Dharmendra Modha, the lead researcher on the project, recently told Quartz that he sees the future of computing being composed of two types of computers—traditional, logical computers, and synaptic brain computers—working together in a sort of left brain-right brain symbiosis to create systems that were previously unimaginable. “Existing computers as really fast calculators,” Modha said.

While current chips are excellent at analyzing information in sequential order, the new “neuromorphic” types of chips Modha’s team are working on are better suited to finding patterns in information—like the right side of the brain. The chips’s design, with digital neurons communicating over digital versions of synapses, result in more powerful chips that need less power to run. Traditional chips follow instructions, whereas IBM’s new chip manages “spikes”—rather like spikes in electrical activity in an organic brain.
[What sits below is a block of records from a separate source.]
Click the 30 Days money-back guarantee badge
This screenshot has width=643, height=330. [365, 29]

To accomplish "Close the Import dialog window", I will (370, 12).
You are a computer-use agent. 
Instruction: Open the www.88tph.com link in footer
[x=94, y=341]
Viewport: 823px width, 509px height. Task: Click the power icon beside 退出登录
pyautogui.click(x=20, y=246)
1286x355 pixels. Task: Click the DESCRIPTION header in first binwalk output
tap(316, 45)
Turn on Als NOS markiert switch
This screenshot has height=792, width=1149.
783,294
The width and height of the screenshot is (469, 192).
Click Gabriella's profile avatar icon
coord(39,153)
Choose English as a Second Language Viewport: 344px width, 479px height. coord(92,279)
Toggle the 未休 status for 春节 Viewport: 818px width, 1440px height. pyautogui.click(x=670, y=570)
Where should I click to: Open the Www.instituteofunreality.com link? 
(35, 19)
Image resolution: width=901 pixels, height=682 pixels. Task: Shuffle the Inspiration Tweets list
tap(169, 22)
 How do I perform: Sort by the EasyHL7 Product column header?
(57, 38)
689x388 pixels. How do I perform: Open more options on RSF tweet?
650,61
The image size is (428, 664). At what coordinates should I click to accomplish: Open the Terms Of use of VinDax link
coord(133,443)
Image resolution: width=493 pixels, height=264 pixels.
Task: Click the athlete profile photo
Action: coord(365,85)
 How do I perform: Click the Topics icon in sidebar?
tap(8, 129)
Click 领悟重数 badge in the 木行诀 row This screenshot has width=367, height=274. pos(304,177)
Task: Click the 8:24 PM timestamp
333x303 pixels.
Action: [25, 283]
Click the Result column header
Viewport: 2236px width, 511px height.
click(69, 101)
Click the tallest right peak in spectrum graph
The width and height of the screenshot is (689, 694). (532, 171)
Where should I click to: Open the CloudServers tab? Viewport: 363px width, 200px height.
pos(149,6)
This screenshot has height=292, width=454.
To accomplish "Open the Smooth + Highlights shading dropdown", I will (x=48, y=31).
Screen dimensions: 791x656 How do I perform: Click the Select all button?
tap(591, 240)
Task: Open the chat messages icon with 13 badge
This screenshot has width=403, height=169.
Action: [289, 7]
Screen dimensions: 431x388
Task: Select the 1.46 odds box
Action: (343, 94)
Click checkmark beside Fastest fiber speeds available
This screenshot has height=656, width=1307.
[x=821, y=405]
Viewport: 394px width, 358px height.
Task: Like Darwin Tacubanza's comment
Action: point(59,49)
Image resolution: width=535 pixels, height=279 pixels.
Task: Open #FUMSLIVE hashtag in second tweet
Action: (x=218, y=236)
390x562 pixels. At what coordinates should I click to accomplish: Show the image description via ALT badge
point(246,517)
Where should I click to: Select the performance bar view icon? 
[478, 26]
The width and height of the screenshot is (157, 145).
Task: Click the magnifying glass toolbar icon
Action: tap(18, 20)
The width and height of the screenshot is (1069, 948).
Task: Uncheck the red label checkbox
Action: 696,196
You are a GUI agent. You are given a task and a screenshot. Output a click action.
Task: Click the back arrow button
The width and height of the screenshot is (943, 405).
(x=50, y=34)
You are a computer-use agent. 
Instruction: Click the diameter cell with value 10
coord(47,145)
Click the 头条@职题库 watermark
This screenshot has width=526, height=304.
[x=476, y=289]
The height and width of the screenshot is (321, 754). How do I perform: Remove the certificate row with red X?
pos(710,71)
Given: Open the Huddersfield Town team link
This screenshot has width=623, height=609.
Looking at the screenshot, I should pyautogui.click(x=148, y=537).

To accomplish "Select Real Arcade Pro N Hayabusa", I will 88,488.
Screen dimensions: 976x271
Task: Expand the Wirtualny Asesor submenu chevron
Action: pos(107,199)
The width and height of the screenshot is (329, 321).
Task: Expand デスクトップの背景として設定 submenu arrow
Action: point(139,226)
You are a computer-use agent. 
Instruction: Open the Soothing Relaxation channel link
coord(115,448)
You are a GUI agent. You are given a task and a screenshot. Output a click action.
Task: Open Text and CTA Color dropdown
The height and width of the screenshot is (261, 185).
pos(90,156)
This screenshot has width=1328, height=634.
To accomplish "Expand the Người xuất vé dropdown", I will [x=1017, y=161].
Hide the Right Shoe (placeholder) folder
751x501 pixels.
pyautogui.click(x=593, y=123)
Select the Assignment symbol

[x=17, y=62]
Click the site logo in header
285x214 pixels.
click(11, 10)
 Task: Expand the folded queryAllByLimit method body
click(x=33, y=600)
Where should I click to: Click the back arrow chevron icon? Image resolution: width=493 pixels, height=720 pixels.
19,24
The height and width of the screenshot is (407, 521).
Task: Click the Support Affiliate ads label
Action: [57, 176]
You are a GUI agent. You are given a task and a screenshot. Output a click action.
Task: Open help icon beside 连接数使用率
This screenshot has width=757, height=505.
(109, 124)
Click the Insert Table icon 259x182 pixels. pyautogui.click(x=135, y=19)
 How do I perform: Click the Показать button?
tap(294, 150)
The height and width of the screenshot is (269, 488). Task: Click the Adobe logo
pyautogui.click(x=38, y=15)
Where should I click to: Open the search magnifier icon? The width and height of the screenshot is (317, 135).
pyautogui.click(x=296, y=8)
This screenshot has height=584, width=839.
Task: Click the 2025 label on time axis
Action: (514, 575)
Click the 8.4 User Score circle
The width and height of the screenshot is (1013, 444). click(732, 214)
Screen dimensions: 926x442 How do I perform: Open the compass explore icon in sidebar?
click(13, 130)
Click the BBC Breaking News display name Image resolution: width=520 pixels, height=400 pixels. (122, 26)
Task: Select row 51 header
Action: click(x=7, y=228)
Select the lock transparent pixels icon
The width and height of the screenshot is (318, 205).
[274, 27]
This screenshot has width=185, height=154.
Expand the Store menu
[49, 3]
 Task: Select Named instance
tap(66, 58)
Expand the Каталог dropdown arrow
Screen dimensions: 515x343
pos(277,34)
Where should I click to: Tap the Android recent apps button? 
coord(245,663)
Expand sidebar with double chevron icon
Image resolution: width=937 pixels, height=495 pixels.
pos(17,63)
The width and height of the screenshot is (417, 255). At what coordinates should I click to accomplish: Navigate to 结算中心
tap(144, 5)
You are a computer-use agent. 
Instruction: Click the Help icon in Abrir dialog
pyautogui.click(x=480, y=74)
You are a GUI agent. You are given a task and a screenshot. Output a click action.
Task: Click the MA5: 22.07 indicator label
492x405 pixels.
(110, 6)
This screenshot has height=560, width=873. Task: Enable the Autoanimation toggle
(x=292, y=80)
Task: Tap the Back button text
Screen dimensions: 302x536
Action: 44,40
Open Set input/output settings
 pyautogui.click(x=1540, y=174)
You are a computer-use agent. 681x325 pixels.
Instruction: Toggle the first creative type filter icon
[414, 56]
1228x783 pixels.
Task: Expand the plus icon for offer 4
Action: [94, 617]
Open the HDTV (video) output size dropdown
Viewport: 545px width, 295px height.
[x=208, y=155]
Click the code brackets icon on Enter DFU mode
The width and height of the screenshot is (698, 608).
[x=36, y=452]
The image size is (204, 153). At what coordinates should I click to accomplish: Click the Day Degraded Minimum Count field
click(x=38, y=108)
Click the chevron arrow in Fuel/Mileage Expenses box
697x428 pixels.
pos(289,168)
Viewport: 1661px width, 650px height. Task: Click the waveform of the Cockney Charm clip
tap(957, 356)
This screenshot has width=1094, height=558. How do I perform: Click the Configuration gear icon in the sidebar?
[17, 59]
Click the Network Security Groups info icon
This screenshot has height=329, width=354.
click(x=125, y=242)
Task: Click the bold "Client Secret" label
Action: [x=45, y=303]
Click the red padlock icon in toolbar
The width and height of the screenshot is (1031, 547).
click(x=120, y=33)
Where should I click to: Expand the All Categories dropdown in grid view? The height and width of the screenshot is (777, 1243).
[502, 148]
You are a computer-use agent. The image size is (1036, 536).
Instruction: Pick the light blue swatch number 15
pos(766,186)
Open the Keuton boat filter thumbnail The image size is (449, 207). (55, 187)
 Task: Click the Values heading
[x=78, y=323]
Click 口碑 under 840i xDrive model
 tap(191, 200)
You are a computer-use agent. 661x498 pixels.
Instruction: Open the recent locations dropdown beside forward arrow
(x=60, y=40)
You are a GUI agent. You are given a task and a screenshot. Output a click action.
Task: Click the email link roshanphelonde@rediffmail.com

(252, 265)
The spikes are like a single bit of information, passing between neurons. “Together, this creates this truly path-breaking architecture that can process sensory data in real time while consuming minimal energy in a mobile phone factor,” Modha said.

IBM held a bootcamp to explain to government agencies, researchers, and universities how its chips work, and how to build apps using them. As the chips aren’t wired like traditional computer chips, they needed their own programming language, which the team designed, and is now showing to the world. For these chips, “the old mindset would be a square peg round hole,” Modha said.